──────── Texto selecionado

Bem-vindo 2021, quem sabe um ano melhor. Boas festas com os cuidados necessários, embora mostrem-se insuficientes.
Do que a memória revela, 2020, encenação iniciada em 2015, foi o mais longo dos anos recentes. A pandemia é sua marca no país que, com menos de 3% da população mundial, empilha quase 15% dos cadáveres de vítimas da Covid-19 no planeta. Vacina? Na palavra sempre mutante do Presidente da República, não foi adquirida ora por de não ser confiável, ora por não ter sido oferecida por laboratórios. Afinal, quem quer vender procura o cliente!
Mas a pandemia se presta, também, a disfarçar o fruto da boiada passada sob o berrante Federal: mais reformas definitivas, mais desempregados, mais armas e mortes punindo cidadãos por sua cor, gênero, por sua natureza; menos florestas, pantanais, previdência, menos direitos. Tudo, aqui, por conta das ideias dos que dominam e, portanto, fazem de suas ideias as dominantes.
Há muito, cidadãos se abrigam em ruas e filas do emergencial transitório, carregam sacolas com balas e chocolates em trens e semáforos. Nem todos os veem, é verdade: há banqueiro que, consternado, descobriu recentemente que no Brasil existem pessoas que se sustentam e moram em lixões!

────────────────
──────── Dados exibidos

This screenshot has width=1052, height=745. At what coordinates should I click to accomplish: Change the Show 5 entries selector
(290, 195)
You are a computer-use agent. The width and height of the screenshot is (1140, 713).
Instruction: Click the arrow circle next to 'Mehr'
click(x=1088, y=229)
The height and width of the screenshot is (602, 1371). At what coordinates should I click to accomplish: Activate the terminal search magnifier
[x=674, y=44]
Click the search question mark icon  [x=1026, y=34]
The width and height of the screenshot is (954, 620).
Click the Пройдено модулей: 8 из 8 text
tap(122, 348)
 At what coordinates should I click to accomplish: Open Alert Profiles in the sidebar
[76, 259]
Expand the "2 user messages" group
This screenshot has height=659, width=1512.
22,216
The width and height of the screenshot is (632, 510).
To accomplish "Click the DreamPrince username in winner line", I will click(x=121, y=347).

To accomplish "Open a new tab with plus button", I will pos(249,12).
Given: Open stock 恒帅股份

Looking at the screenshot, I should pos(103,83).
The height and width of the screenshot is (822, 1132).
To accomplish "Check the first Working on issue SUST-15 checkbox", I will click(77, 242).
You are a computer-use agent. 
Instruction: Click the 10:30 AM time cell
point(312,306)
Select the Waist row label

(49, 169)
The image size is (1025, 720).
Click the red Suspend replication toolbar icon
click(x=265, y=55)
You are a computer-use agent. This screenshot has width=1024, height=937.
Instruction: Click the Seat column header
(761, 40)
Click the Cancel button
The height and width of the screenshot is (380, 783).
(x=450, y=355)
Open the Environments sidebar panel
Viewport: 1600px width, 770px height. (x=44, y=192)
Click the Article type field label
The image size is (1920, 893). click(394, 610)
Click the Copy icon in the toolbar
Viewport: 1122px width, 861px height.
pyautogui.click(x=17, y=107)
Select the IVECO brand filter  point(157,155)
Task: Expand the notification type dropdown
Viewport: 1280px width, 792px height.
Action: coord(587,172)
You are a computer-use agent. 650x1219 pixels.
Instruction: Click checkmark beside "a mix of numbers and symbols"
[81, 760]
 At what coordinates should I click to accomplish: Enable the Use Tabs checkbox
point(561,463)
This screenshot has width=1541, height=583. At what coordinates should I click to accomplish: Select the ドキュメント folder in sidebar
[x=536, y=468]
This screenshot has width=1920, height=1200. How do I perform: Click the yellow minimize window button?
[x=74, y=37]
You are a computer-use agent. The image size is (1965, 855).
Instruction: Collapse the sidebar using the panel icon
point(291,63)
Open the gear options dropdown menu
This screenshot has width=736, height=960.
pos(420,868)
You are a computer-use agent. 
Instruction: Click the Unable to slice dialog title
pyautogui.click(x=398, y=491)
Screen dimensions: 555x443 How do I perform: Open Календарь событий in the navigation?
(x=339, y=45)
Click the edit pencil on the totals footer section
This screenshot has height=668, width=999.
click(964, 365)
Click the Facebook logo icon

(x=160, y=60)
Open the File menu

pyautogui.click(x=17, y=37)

────────────────

Tarefas solicitadas:
A) Transcreva fielmente do texto selecionado o trecho que vai de "Bem-vindo 2021, quem" até "procura o cliente!".
B) De acordo com o texto selecionado, que parcela dos cadáveres de vítimas da Covid-19 no planeta o país empilha?

Suas respostas:
A)
Bem-vindo 2021, quem sabe um ano melhor. Boas festas com os cuidados necessários, embora mostrem-se insuficientes.
Do que a memória revela, 2020, encenação iniciada em 2015, foi o mais longo dos anos recentes. A pandemia é sua marca no país que, com menos de 3% da população mundial, empilha quase 15% dos cadáveres de vítimas da Covid-19 no planeta. Vacina? Na palavra sempre mutante do Presidente da República, não foi adquirida ora por de não ser confiável, ora por não ter sido oferecida por laboratórios. Afinal, quem quer vender procura o cliente!

B) O país empilha quase 15% dos cadáveres de vítimas da Covid-19 no planeta.